Cultural Fatigue and Asshole Bus Drivers!

So this week marks my eighth month of life in France. Beyond all my expectations, it hasn’t proven to be as difficult as I’d honestly thought it would be.  I’ve managed to settle in as well as could be expected and to date, I haven’t actually missed my homeland too much.  But I have to be honest about feeling culturally fatigued at the moment.  While I don’t miss New Zealand per se (though I do wish popping over for a weekend was easier said than done), I am beginning to wish that the marked cultural differences would melt away and that French people would behave like Kiwis!




I think we often take for granted the daily habits, expectations and behaviours that just come naturally in our day to day lives, like taking your shoes off at the door (of a Maori household).
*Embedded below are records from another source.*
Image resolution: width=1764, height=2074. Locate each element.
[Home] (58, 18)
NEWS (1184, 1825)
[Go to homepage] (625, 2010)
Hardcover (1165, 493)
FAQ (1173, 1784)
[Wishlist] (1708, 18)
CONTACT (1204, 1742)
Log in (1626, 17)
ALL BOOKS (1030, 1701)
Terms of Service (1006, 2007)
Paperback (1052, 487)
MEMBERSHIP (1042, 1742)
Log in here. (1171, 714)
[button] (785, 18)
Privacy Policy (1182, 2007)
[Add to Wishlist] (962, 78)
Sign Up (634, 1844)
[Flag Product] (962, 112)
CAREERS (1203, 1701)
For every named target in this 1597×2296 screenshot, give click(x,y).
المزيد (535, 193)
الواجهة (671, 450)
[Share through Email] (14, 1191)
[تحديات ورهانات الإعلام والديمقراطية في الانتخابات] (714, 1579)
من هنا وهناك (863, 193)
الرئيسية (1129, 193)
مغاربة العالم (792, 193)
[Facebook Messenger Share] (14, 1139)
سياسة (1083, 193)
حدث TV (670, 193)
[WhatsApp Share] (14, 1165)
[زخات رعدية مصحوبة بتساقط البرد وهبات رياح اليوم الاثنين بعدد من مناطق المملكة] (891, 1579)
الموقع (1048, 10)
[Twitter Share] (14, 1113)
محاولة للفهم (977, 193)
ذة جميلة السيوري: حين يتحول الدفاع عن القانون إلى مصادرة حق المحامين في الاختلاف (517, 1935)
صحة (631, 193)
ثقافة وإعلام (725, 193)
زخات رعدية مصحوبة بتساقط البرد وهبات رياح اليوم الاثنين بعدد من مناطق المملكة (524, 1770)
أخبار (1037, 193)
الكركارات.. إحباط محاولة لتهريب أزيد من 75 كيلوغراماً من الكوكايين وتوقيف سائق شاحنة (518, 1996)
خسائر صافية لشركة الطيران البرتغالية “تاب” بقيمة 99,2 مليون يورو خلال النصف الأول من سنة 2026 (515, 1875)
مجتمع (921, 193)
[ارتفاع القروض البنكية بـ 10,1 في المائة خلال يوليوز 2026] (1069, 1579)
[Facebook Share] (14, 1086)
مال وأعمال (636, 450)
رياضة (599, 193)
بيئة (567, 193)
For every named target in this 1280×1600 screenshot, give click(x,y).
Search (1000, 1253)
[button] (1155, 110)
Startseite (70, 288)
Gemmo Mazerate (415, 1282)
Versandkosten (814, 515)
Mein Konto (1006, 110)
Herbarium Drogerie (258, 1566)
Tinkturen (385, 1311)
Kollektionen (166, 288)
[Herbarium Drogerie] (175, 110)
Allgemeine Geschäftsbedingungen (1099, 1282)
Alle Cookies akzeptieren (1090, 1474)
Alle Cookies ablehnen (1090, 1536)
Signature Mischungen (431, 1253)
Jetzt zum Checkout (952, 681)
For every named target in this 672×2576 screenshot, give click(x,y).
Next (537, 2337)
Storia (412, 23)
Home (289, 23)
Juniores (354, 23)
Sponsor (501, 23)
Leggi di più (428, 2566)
But there’s a difference between temporarily abandoning those norms when you go on holiday and actually having to re-consider what’s important enough to hold onto, what’s worth abandoning and what’s worth adopting in order to successfully integrate into society. So that’s what I’m trying to process at the moment.



One of the biggest issues I’m having at the moment, something I’ve touched on in earlier blogs, is the differences in communication styles.  I know all the theory about effective communication – in an Anglo-New Zealand context.  I know all the theory about problems between intercultural communications.  But knowing the theory and trying to deal with the reality are two completely different things. No amount of knowing that the French enjoy a good “jeu de mots”, game of words, (otherwise known as arguing for the sake of it), makes me feel better when my completely relevant point is being totally ignored instead of considered thoughtfully, or whats more, having someone concede that I might have a point by saying, “thats true”, “fair enough”, or “I never thought of that before” (which is a nice way of ending a differece of opinion without being an arrogant asshole about it).  And no amount of knowing that New Zealanders are considered to be low-context and direct (meaning that we’re totally casual and give respect where its due and not by established rules), makes me feel better when I’m meeting with an acquaintance for the umpteenth time, which in NZ would mean we’ve crossed the threshold from acquaintance to established ‘friends’, and I can’t be a complete idiot because they’re still holding up pretenses and aren’t comfortable enough to just chill out and be a dork.



There were a couple of particular incidents which got me reeling with anger recently.  The first instance was a bus driver who actually growled me off for not putting my hand up at the bus stop.  When I say growling me off, picture a father growling off his 7 year old child for doing something quite naughty.  It was the first stop on his bus route, it wasn’t obscured from his view and I was standing right beside the signpost, looking at the driver as he approached. So I felt shocked at his over the top reaction, with his hands flying and raised, patronising voice when I boarded the bus. Apparently, even if they see you, they’re within their right to keep going if you don’t put your hand out – because regardless of whether or not they actually see you, you have to put up your hand. Those are the rules.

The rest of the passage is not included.